Horrific forensic face profiling technology from 1950 down
Mystery Street (1950)

That leaves only the cops, and in a film where the focus and center are continually shifting as characters and subplots keep cropping up, Montalban's stalwart Lieutenant Morales is the closest thing Mystery Street has to a continuous central figure. 

An interesting and certainly underplayed aspect to John Sturges' Mystery Street is its generally unstated ethnic aspect. The two cops on the case, Morales and his partner Sharkey (Wally Maher), each have thick and distinctive accents.

Elsa Lanchester in Mystery Street (1950)

Morales has a Latin accent and he covers what he calls the "Portuguese sector" of town, something of a hint-hint-hint about the possible ghettoization in cities and also in professions.

Sharkey has a mouth-fulla-marbles Boston brogue and yet these two get o with each other with a matter-of-fact lack of comment about their accents or ethnicities — they're simply there, as part of the city and its multiplicity of ethnic identities blending together. 

There's only one scene in which these aspects come to the fore, and this is when immigrant Morales' immigrant background rubs uncomfortably against the WASPy privilege of the film's villain (Edmon Ryan), an old-money type who can trace his family back several hundred years in America.

The Line-Up — Criminal Noir Classic in
Mystery Street (1950)

Some of the outstanding violence in Mystery Street is so casual as to almost go unnoticed. When the killer anonymously slays his female victim, he is interrupted by a passing car. Because the killer is in the process of moving the body of the woman's body, the killer suddenly supports her corpse in an embrace and holds her in a kiss.

This instantaneously hideous necrophiliac moment has a sure-fire did-I-just-see-what-I-thought-I-saw quality because when looked at coldly, is one of the grossest moments in film noir. 

Blink and you'll miss it however, which is maybe just as well. Did that man just snog a dead woman?

Edmon Ryan in Mystery Street (1950)

On top of this, is the gruesome forensic work, which spends a lot of time playing with human bones in the laboratories of Harvard. 

Ricardo Montalban and Bruce Bennet make an interesting detective duo. Montalban cannot seem to stop smiling, and beams across the screen almost the whole time he occupies it. While Bruce Bennet plays his forensic scientist role with a whole lot of 1950s leaden and earnest attention.

The two take part in a curiously unpleasant skull-to-face photo match, with a selection of dead women, which is horrific and fantastic in its execution. Although Mystery Street does have its chases and moments of suspense, it is yet the tale of a killing solved in a laboratory.

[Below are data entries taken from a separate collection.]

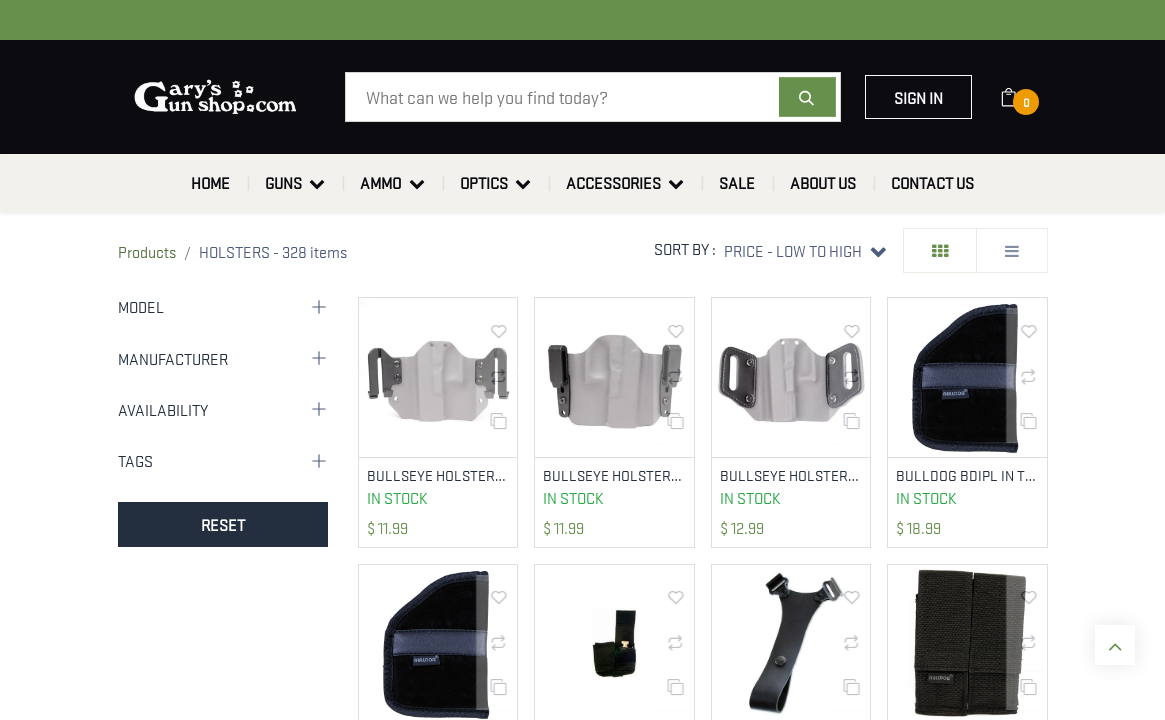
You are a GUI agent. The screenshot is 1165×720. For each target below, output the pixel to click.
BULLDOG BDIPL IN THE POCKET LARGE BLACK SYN (967, 475)
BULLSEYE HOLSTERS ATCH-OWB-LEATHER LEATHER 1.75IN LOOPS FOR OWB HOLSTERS (791, 475)
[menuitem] (210, 183)
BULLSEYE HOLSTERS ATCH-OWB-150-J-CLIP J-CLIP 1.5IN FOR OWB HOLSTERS (614, 475)
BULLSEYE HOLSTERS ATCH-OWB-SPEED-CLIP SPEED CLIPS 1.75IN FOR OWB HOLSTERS (438, 475)
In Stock (397, 498)
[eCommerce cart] (1021, 97)
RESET (223, 524)
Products (147, 251)
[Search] (807, 97)
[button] (804, 250)
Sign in (918, 97)
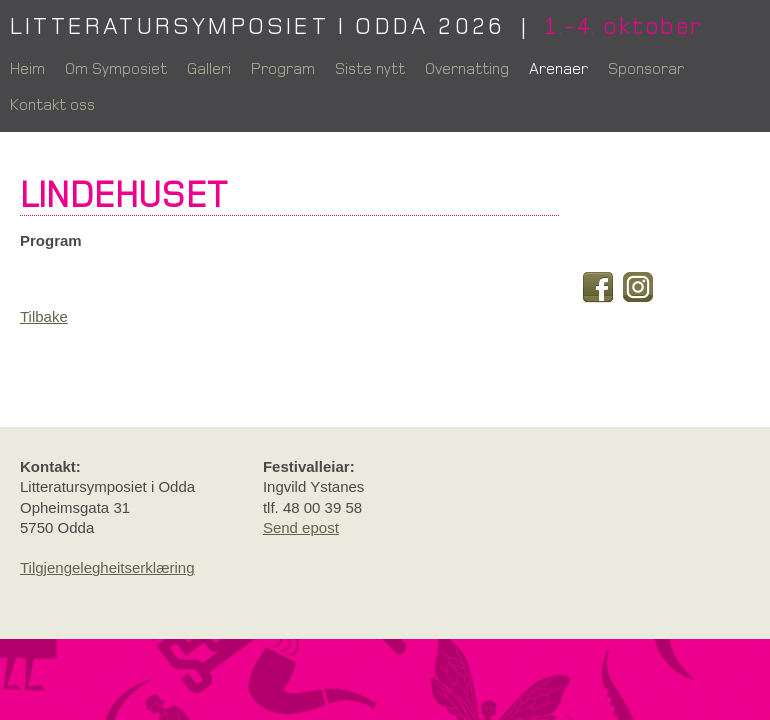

At the county garage in Mystery Street (1950)
Bruce Bennett and Ricardo Montalban

Mystery Street also exemplifies another of film noir's key signifiers, which is the salacious film title. With its constantly dark feed of urban tales, film noir titles often feature the words 'Street', 'Alley' and the like in their titles. 

Some of the more successful of these like Side Street (also 1950) and Scarlet Street (1945), make good use of their titles to indicate something in their stories. Others like Terror Street (1953) are living the lie, and pulling the crowds unwittingly into the cinemas with a slightly misleading compound of words.

Elsa Lanchester in Mystery Street (1950)

The thing about Mystery Street, as with Terror Street, is that the titles are simply not appropriate. Terror Street does not feature a lot of terror, and while set on the streets (albeit of London), this title does not indicate anything specific to the movie. One of the oddities of Mystery Street, is that the mystery as to the identity of the killer is revealed to the audience fairly early on, although the police do struggle to catch up.

Various 'street' characters do make appearance's on Mystery Street such as a tattoo artist; but in general the mystery, and even the street aspects of Mystery Street, are thing on the ground.